## WHAT THE TASK REQUIRES
Return every line of the listing below that contains the word "height".

## DATA EXTRACT
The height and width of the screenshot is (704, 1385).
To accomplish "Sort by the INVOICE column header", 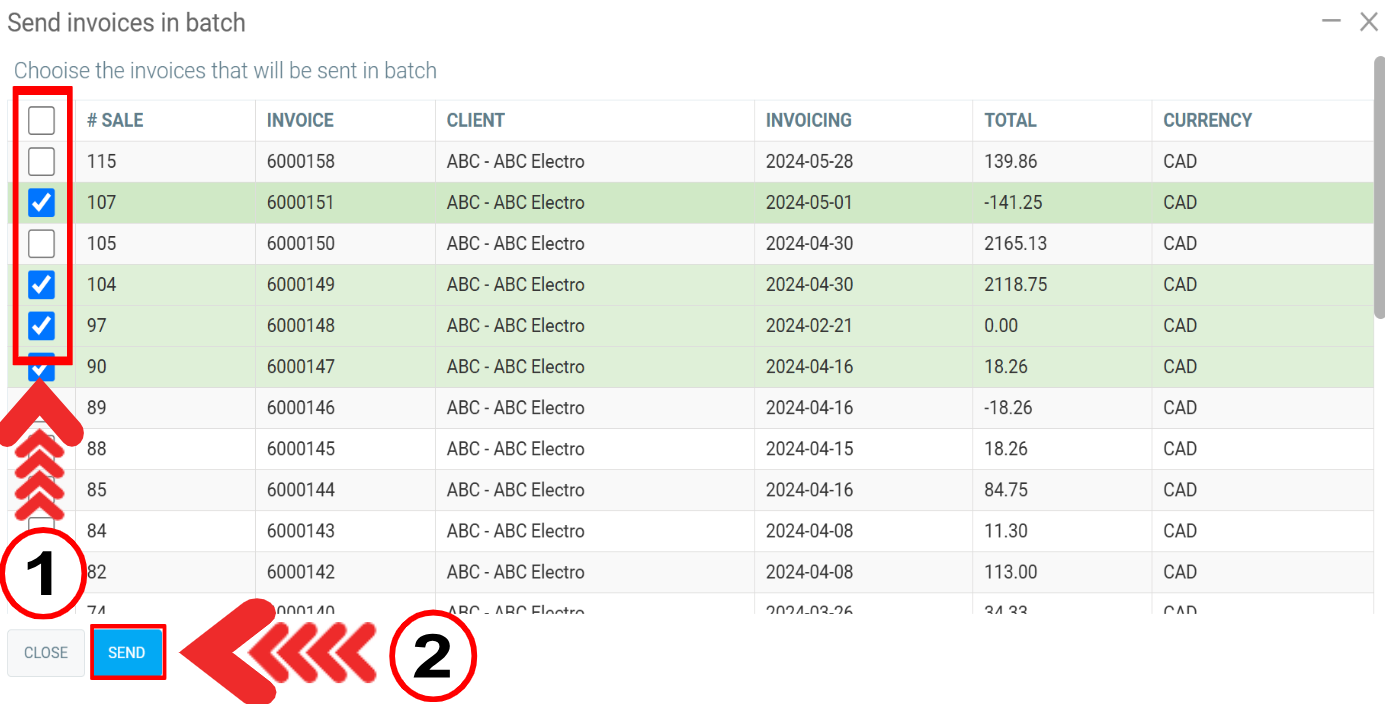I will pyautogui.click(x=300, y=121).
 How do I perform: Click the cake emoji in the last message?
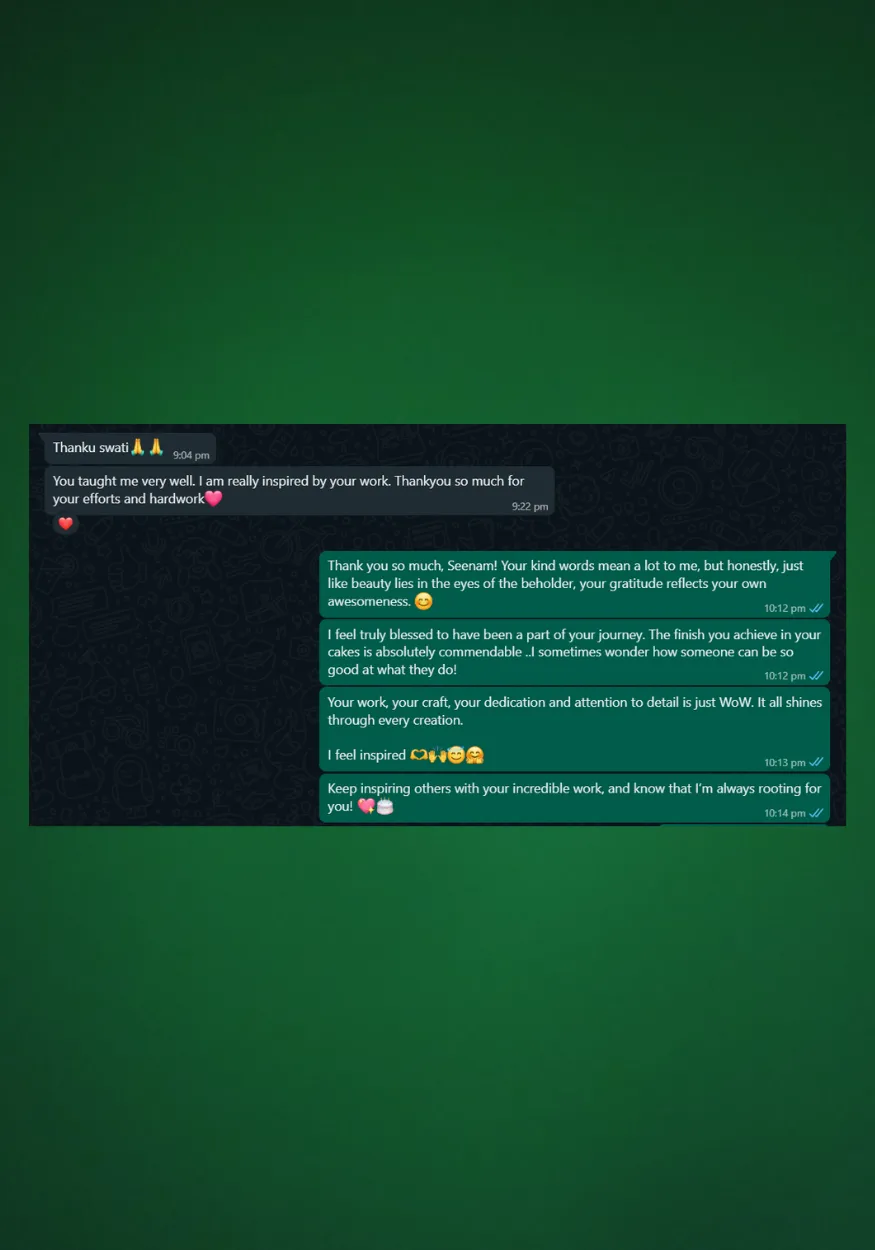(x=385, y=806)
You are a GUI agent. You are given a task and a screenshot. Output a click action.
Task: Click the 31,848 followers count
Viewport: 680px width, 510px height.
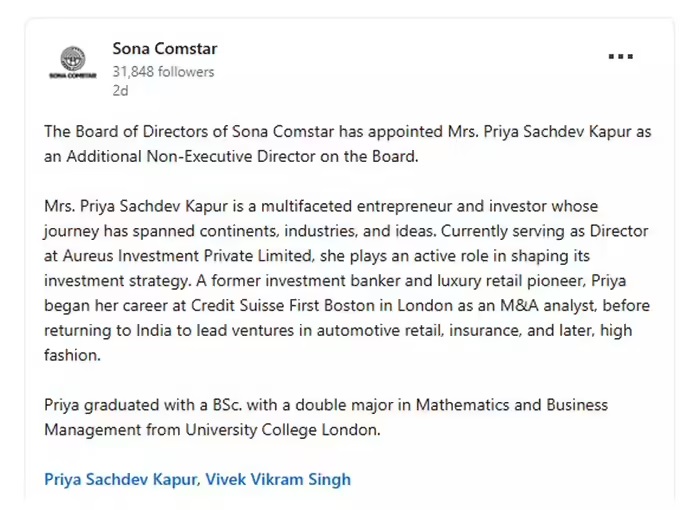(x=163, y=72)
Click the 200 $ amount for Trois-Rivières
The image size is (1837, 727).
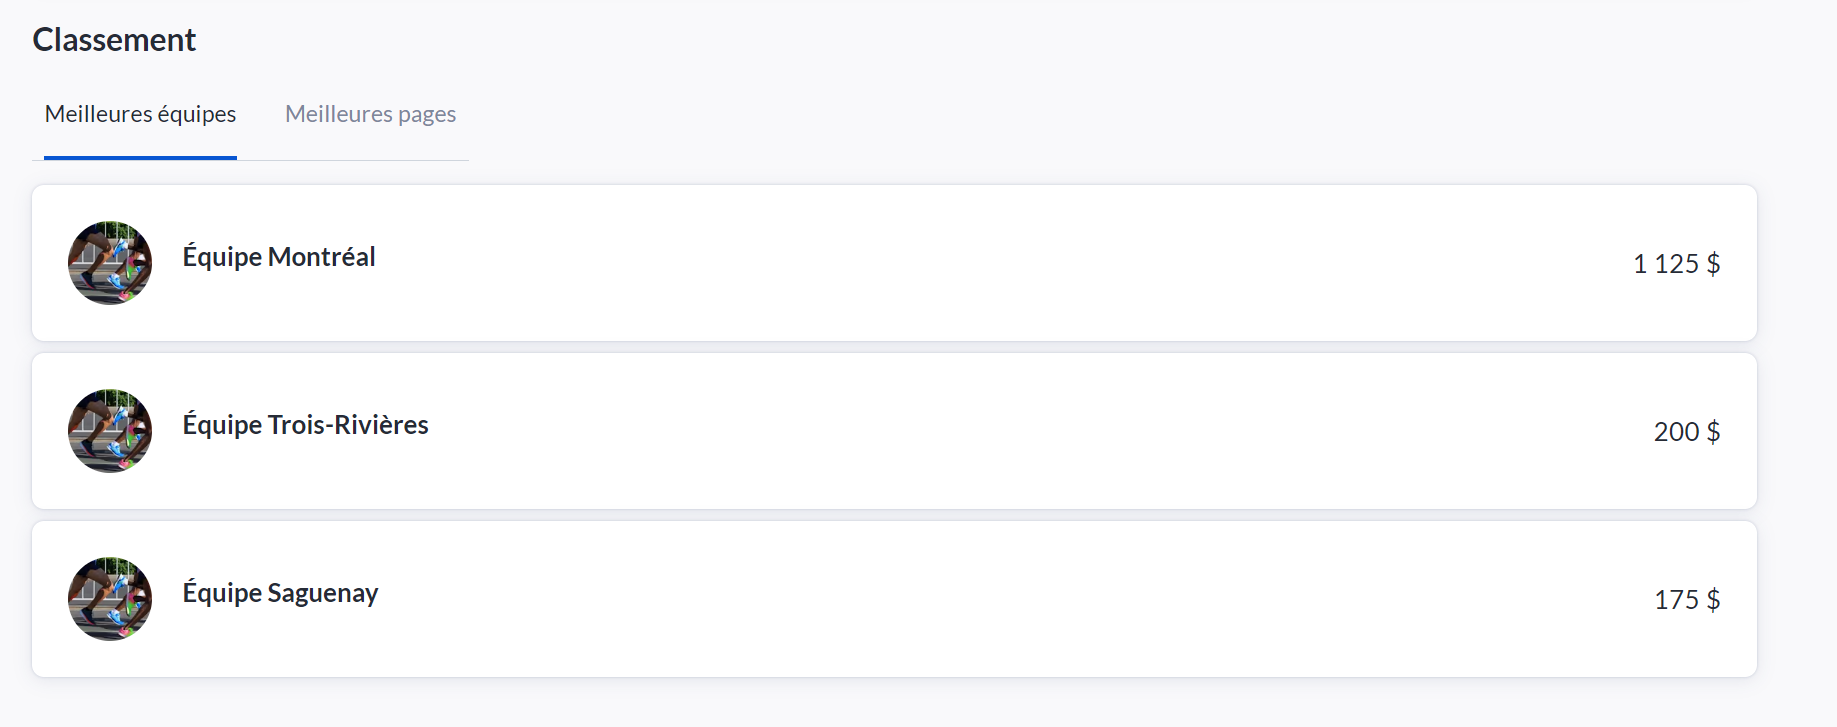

## ANSWER FOR THIS EXERCISE
The height and width of the screenshot is (704, 1385).
Viewport: 680px width, 510px height.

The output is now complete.